Task instructions:
Count how many of the lines below contain the string "This". Treat uppercase and lowercase as different, and reply with the number alone.

Pointing records for text and elements

## begin

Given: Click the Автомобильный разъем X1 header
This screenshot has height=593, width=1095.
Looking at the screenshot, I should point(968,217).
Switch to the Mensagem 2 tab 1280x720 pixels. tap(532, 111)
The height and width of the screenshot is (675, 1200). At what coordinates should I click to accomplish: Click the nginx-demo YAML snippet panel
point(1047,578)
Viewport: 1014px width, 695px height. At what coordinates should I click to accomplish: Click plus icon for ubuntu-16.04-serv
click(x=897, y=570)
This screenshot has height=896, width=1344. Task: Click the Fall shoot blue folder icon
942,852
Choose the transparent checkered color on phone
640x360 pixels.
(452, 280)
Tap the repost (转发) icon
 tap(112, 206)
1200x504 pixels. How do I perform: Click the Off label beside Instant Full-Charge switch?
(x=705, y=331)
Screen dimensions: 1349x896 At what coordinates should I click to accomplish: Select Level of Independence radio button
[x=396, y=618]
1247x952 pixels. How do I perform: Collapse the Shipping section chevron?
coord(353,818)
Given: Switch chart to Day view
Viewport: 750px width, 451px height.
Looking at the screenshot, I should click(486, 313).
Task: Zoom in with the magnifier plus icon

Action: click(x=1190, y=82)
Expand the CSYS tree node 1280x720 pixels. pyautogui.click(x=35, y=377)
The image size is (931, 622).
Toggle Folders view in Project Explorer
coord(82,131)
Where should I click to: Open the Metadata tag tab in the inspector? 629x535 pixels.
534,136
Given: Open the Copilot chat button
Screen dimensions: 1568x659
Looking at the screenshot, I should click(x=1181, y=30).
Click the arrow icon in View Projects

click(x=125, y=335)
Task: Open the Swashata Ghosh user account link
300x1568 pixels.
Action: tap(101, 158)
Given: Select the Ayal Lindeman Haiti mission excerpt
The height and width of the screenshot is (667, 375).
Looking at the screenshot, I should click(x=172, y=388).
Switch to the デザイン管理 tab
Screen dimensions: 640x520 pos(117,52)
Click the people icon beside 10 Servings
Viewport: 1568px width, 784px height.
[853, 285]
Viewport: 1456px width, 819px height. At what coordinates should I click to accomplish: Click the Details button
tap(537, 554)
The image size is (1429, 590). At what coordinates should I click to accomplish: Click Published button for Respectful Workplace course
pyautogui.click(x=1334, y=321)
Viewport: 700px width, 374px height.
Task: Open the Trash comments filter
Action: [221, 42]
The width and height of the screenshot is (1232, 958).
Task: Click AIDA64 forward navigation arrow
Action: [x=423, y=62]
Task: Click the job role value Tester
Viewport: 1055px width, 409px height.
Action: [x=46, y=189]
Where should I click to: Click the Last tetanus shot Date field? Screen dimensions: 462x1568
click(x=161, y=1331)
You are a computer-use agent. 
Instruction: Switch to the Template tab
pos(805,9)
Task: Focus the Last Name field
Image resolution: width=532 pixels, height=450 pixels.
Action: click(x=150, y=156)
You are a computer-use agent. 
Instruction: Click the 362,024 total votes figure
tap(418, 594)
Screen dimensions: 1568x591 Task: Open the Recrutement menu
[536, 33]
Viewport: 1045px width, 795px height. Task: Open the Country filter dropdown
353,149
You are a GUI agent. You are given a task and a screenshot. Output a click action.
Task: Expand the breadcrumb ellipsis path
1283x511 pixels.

## end

Solution below:
2